Sure, Knudson had been slapping environmentalists hard over this and that, but Bites wasn’t buying the environmentalists’ notion that he was on some kind of jihad against the movement. Environmentalists loved it when Knudson was zinging the loggers but seemed to be thin skinned when the pen was aimed at them.

But today, Bites isn’t quite so sure. It’s looking more and more like Knudson is setting aside journalistic objectivity and intellectual honesty in his quest to “get” environmentalists, just as they said he was.

The latest indication is a story that ran over the weekend titled “Drilling debate jolts old image of Indians,” which also bore the “Environment, Inc.” logo. In it, Knudson takes environmentalists to task for using the Gwich’in Indians in their arguments against drilling for oil in the Arctic National Wildlife Refuge, where the tribe lives and hunts.
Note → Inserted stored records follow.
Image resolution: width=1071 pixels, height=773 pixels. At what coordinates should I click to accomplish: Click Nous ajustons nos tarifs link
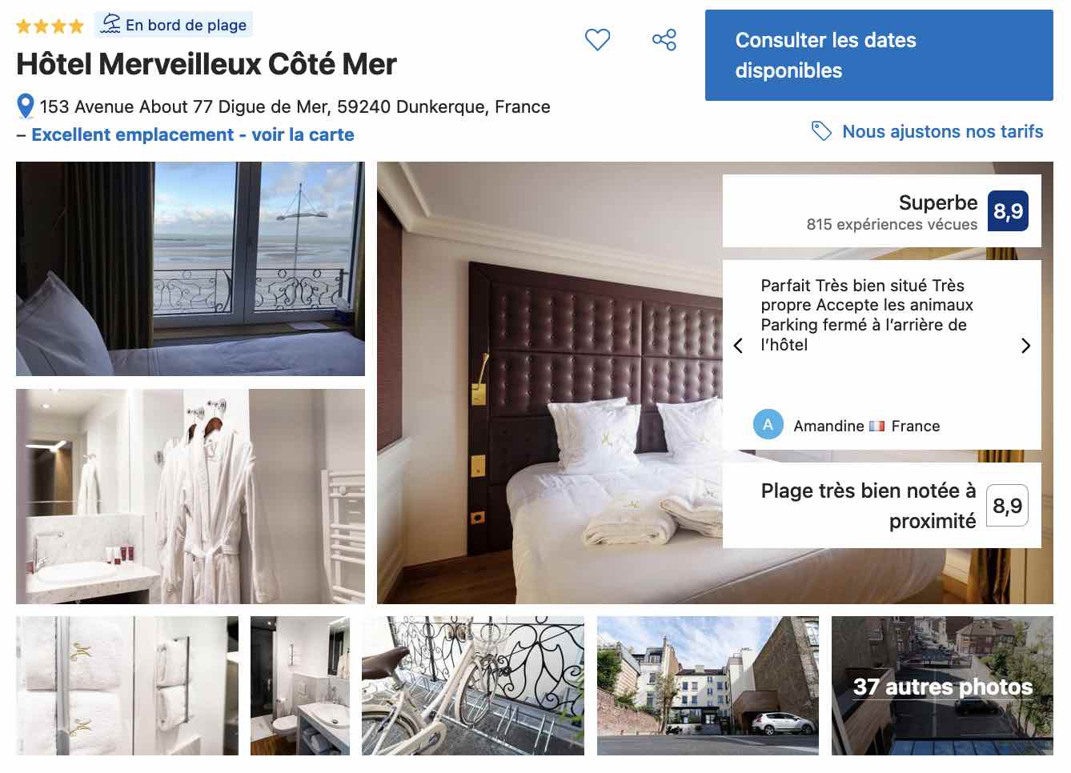943,131
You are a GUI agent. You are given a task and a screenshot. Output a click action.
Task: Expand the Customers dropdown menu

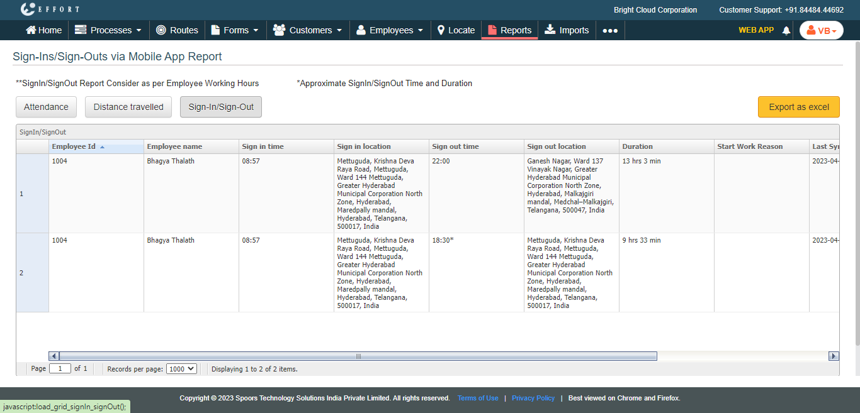[x=307, y=30]
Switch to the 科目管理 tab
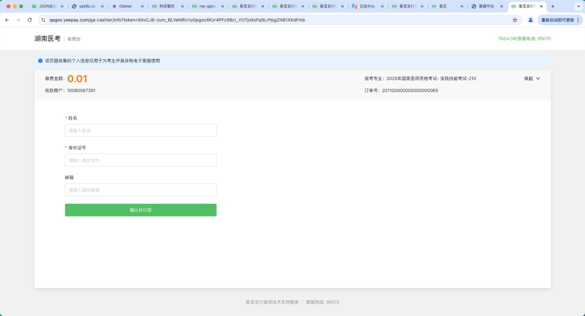The image size is (585, 316). tap(166, 6)
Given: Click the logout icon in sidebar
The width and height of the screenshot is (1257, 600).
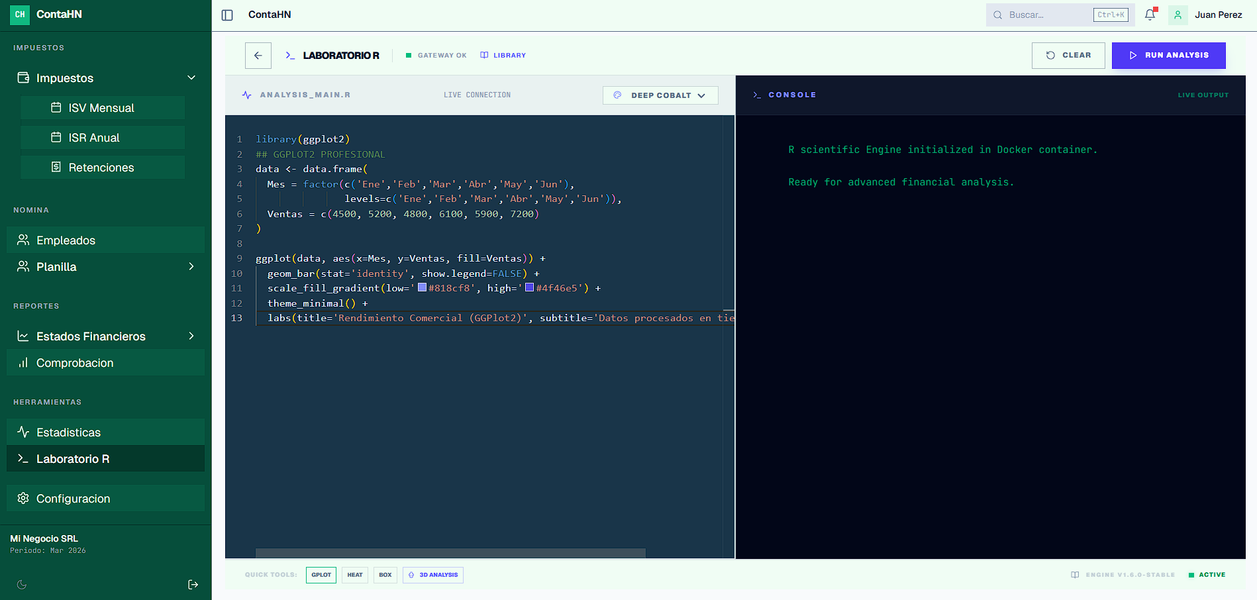Looking at the screenshot, I should pyautogui.click(x=193, y=584).
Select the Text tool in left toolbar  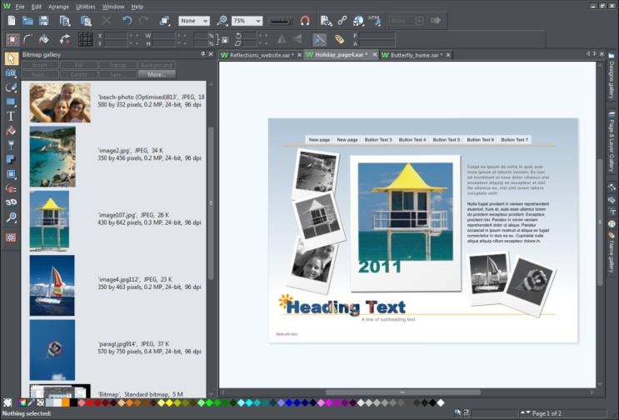tap(11, 116)
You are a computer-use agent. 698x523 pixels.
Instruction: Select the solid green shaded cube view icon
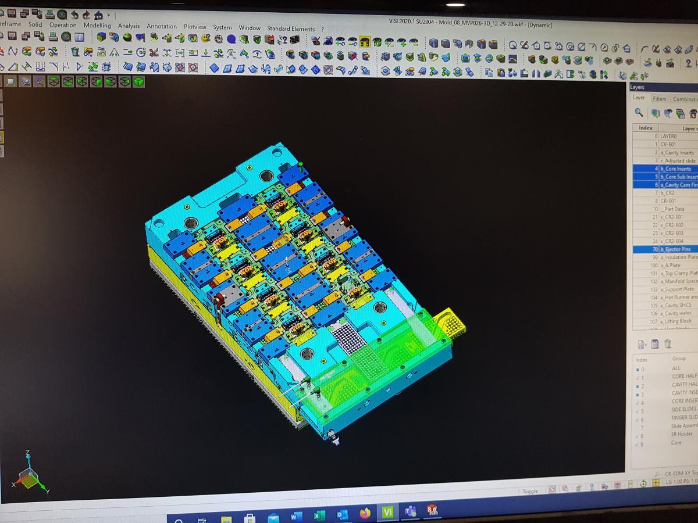[x=138, y=81]
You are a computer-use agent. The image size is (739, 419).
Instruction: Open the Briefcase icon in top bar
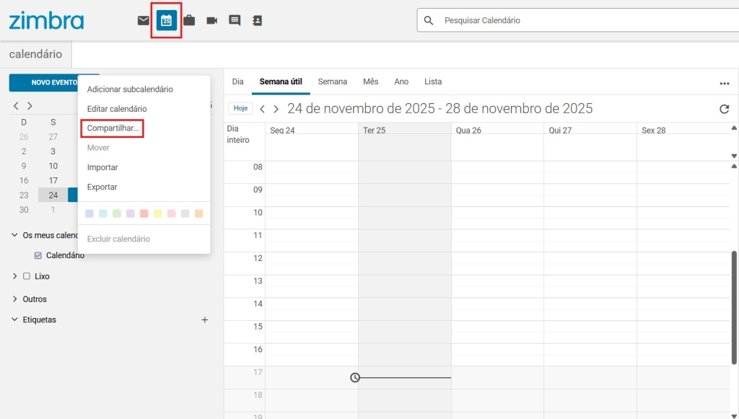[x=189, y=21]
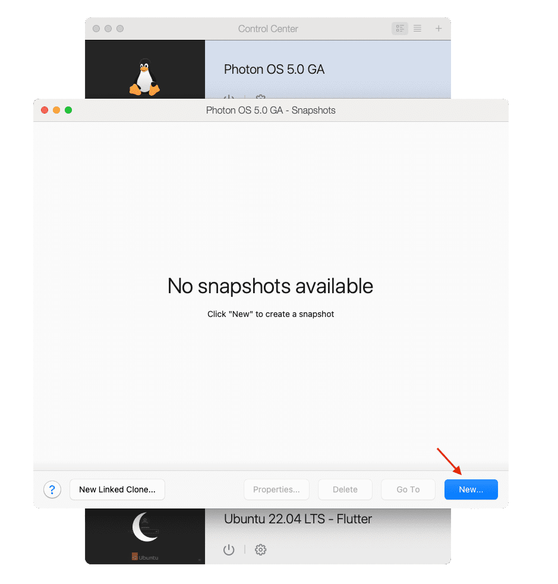The width and height of the screenshot is (558, 584).
Task: Click the Control Center window title
Action: tap(268, 29)
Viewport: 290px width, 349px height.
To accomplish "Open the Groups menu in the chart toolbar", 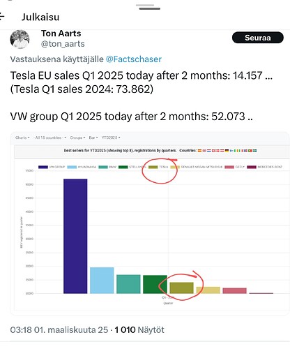I will pos(77,138).
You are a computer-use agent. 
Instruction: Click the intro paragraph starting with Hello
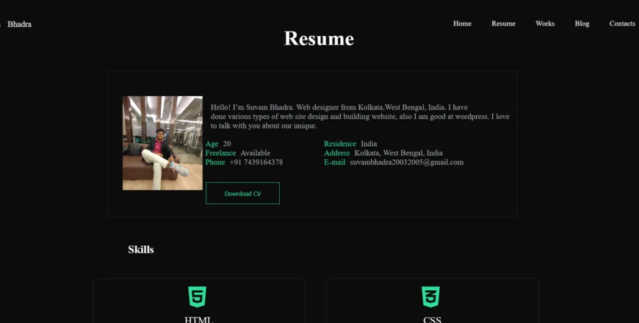359,116
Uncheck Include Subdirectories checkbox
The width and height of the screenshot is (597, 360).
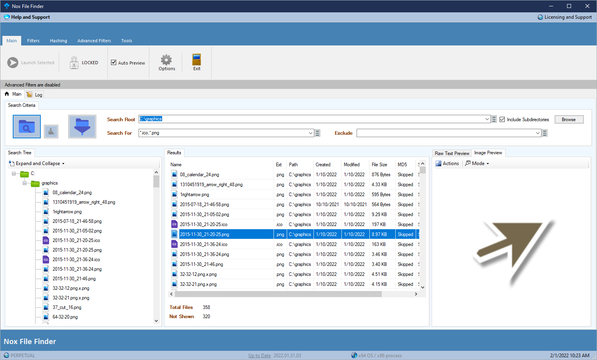[x=502, y=120]
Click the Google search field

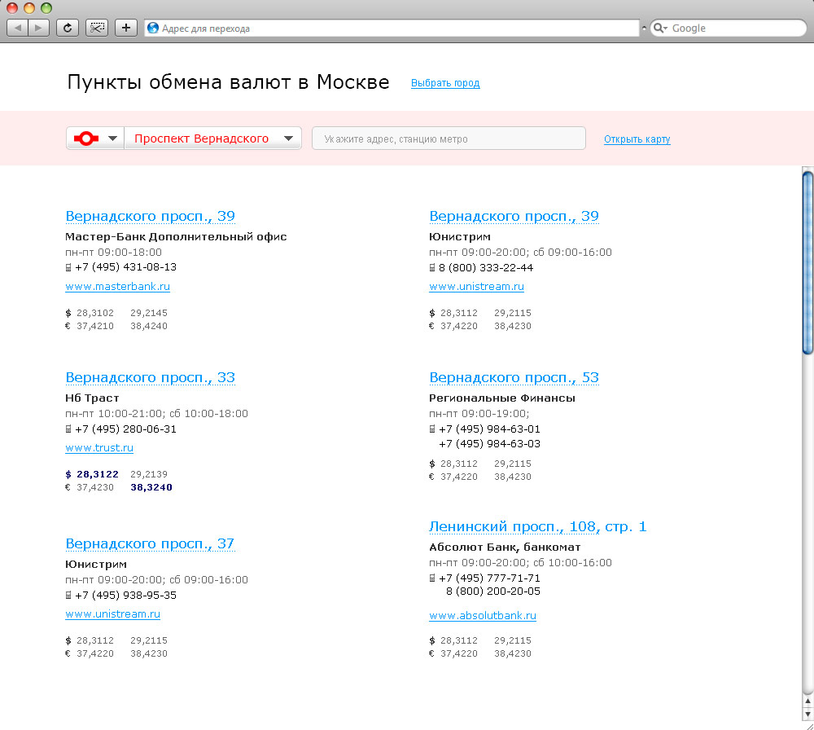click(733, 28)
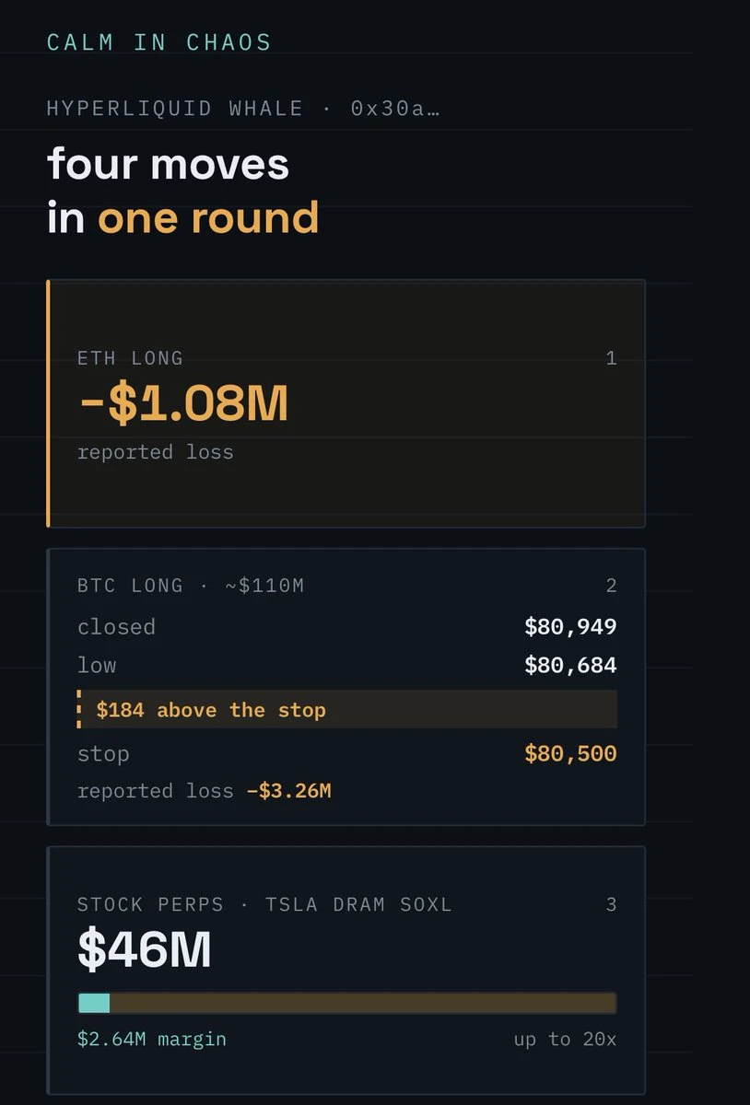The height and width of the screenshot is (1105, 750).
Task: Select card number 2 badge
Action: pos(611,586)
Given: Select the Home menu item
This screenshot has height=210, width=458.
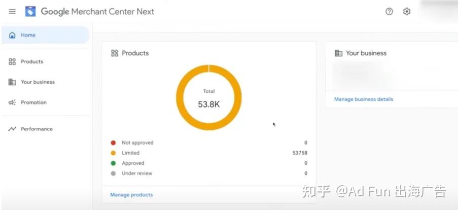Looking at the screenshot, I should (45, 35).
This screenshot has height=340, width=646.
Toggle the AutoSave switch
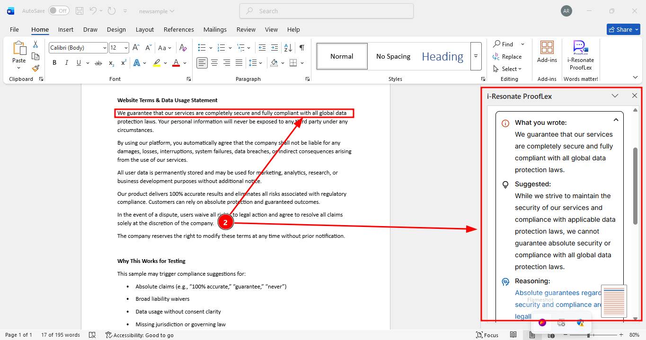(x=58, y=11)
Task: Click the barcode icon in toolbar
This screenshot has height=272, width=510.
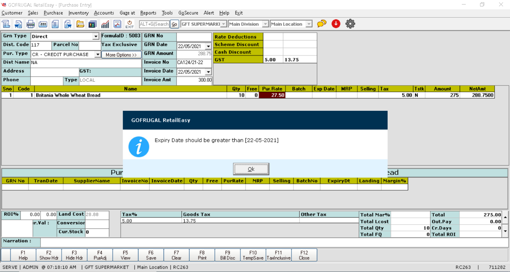Action: [43, 24]
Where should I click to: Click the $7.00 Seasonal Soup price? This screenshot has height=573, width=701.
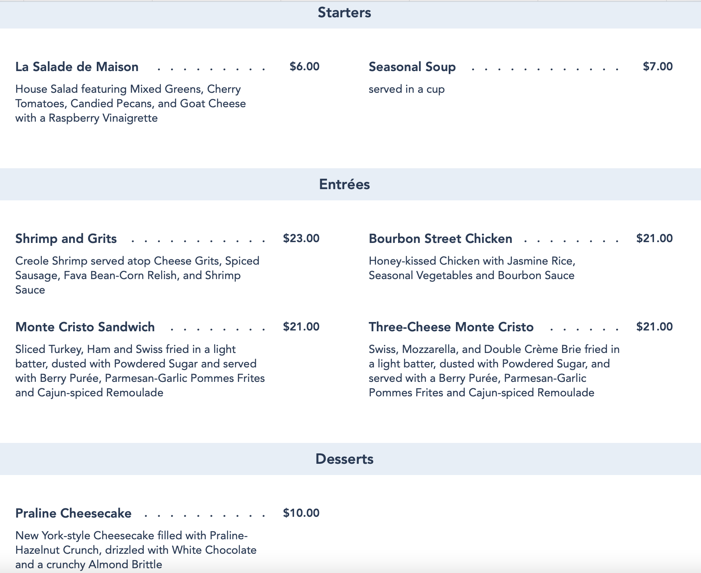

He then cites reporting in a petroleum industry trade journal noting that the Gwich’in Indians have “joined forces with an oil firm to tap into energy resources on their lands,” going on at great length to slam environmentalists for using poor Indians as pawns in their diabolical plans to protect the environment from oil drilling.

Now, a casual reader might miss the fact that the Gwich’in want to drill on less sensitive tribal lands in Canada and oppose drilling in the Alaskan refuge. But beyond that potential misimpression lie questions of substance: Why can’t reasonable people oppose drilling in one place but not another? And what’s wrong with environmentalists adding concerns about the native population to their long list of reasons for opposing drilling in the refuge?

The article is deceptive reporting at best, or a cheap shot at environmentalists if we’re being a little less gracious. But at worst, it’s part of a growing body of evidence that Knudson is doing whatever it takes to knock environmentalists off the pedestal on which he placed them.

Then again, maybe that’s exactly what Bites is now doing to Knudson. Hmm, now there’s something to ponder.